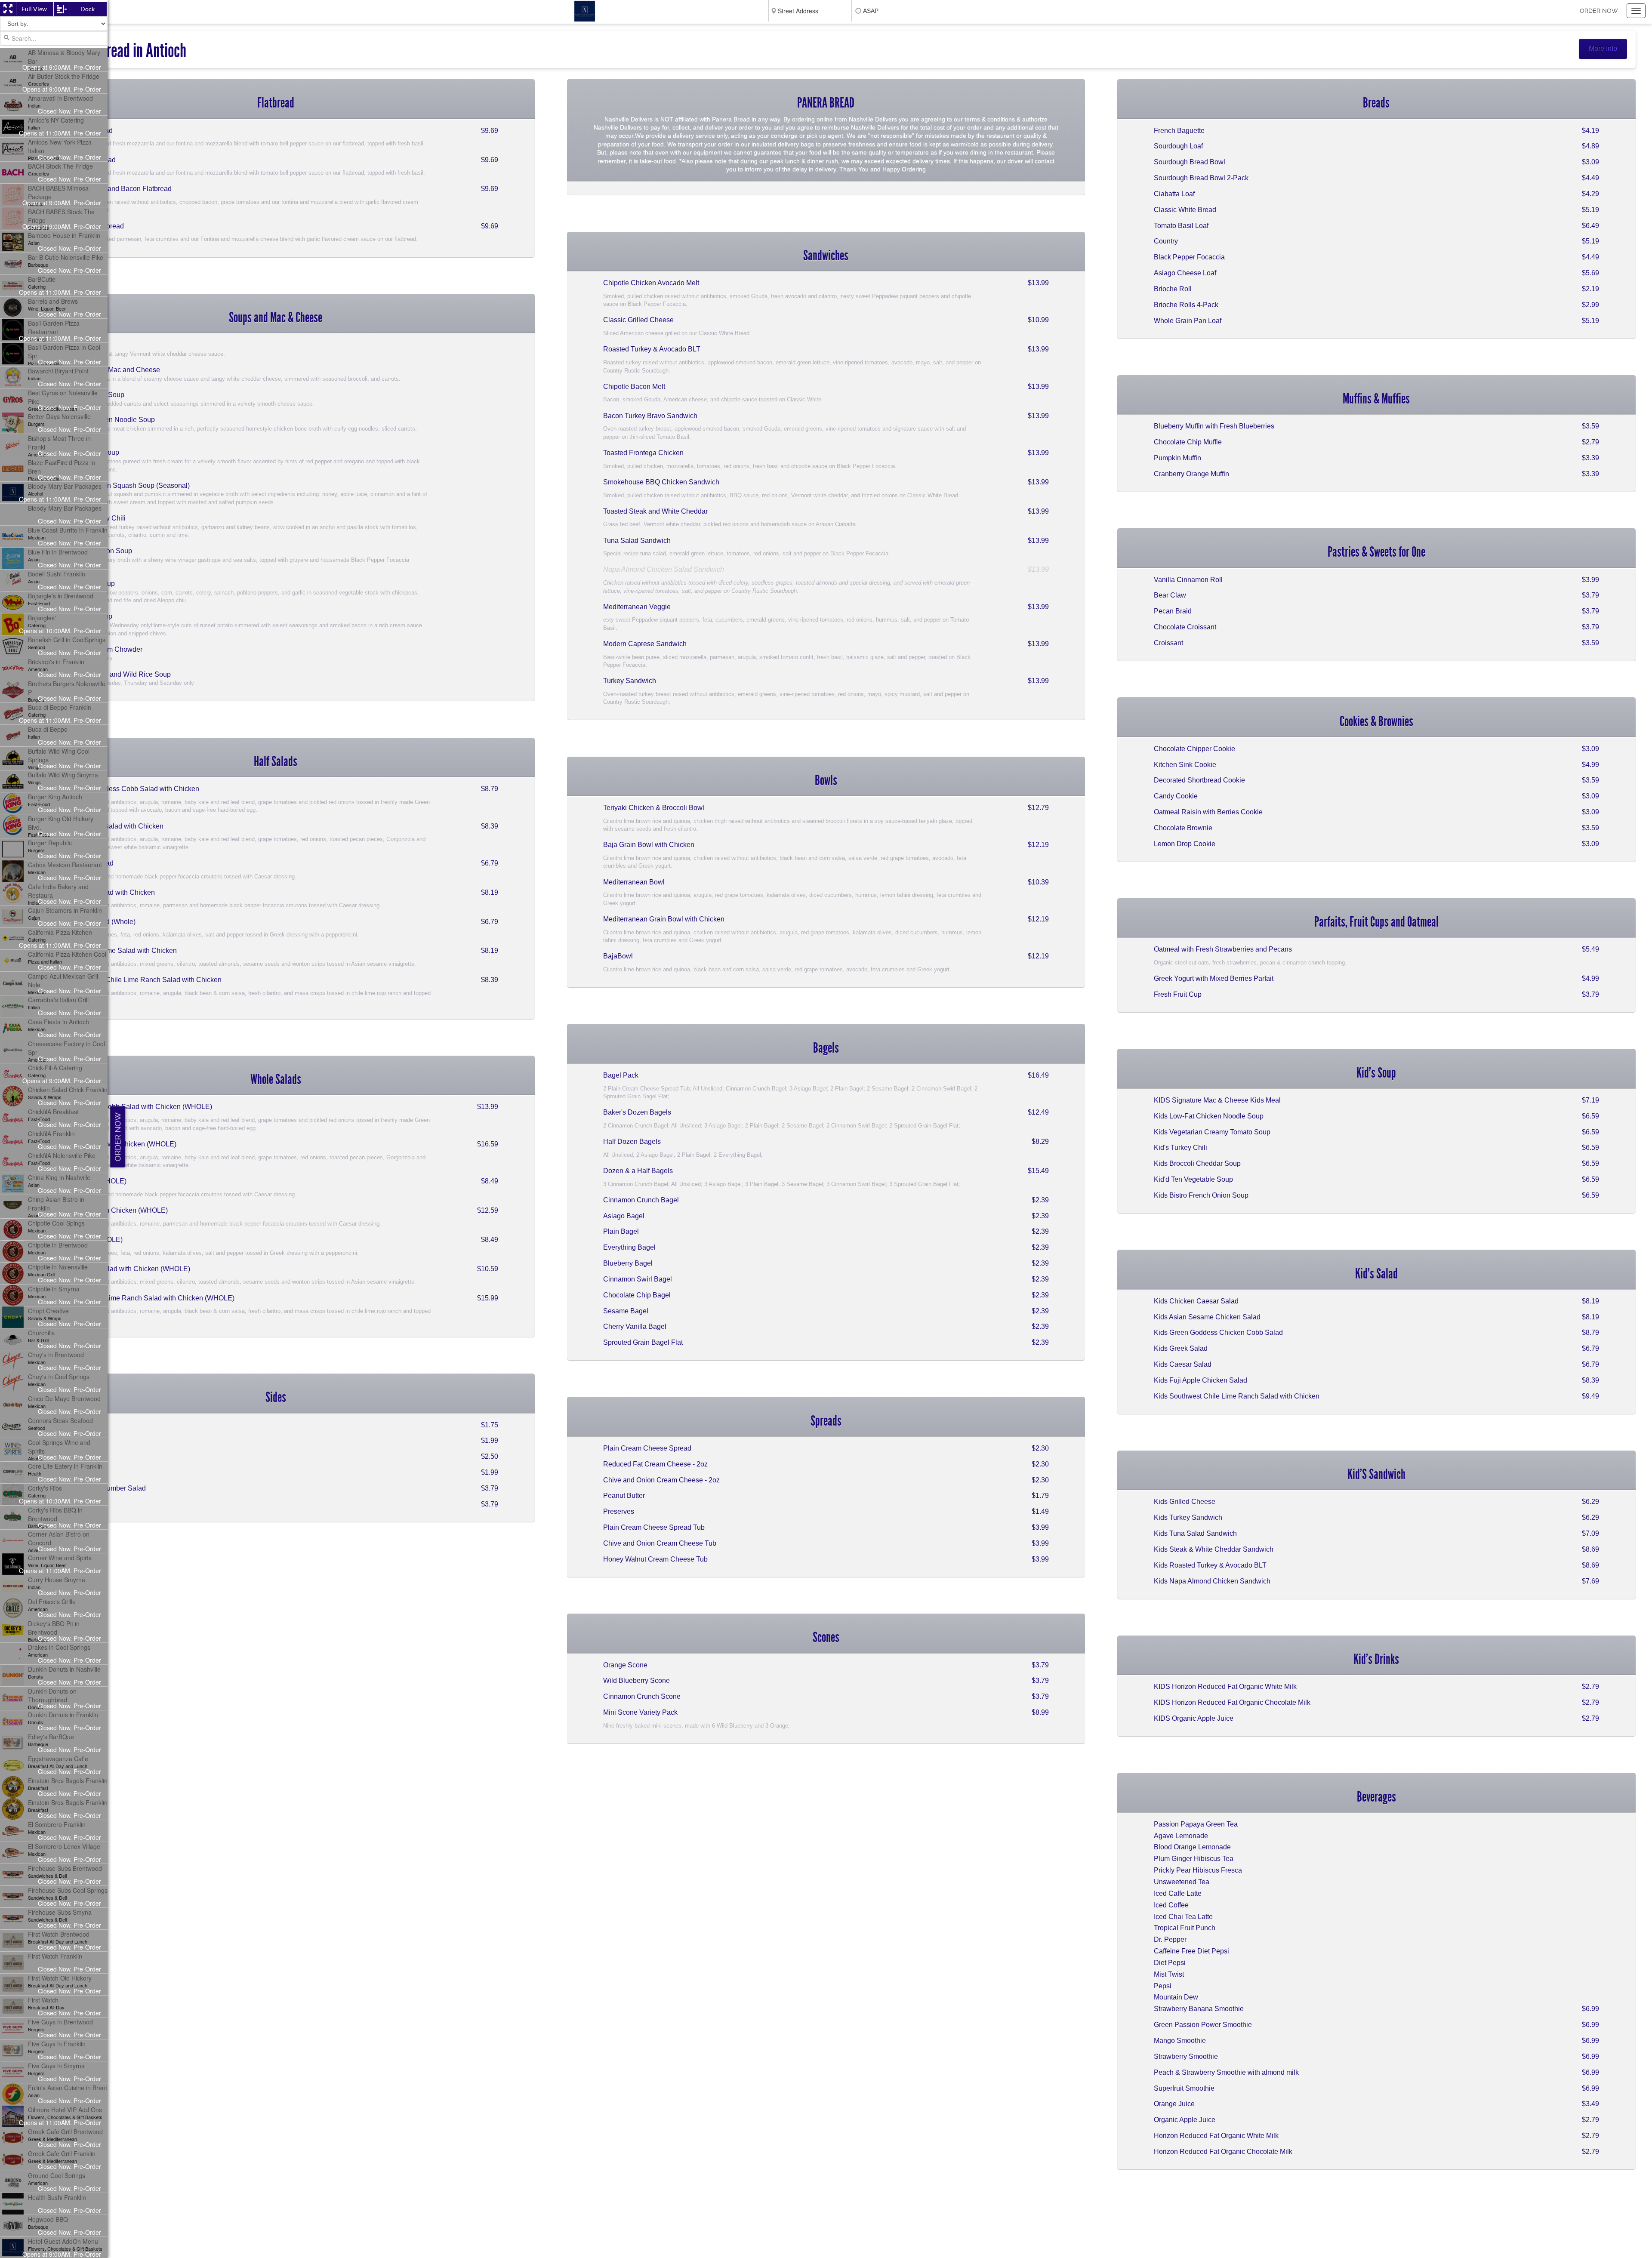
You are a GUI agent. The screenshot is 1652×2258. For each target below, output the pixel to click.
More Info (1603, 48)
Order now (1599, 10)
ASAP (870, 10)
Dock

+--

**TASK OBJECTIVE**
Would you reproduce the lines above exactly, without carrying over the pictures?

**RESULT OF THE EXERCISE**
You are a GUI agent. The screenshot is 1652×2258. For each target below, output the pixel to click.
More Info (1603, 48)
Order now (1599, 10)
ASAP (870, 10)
Dock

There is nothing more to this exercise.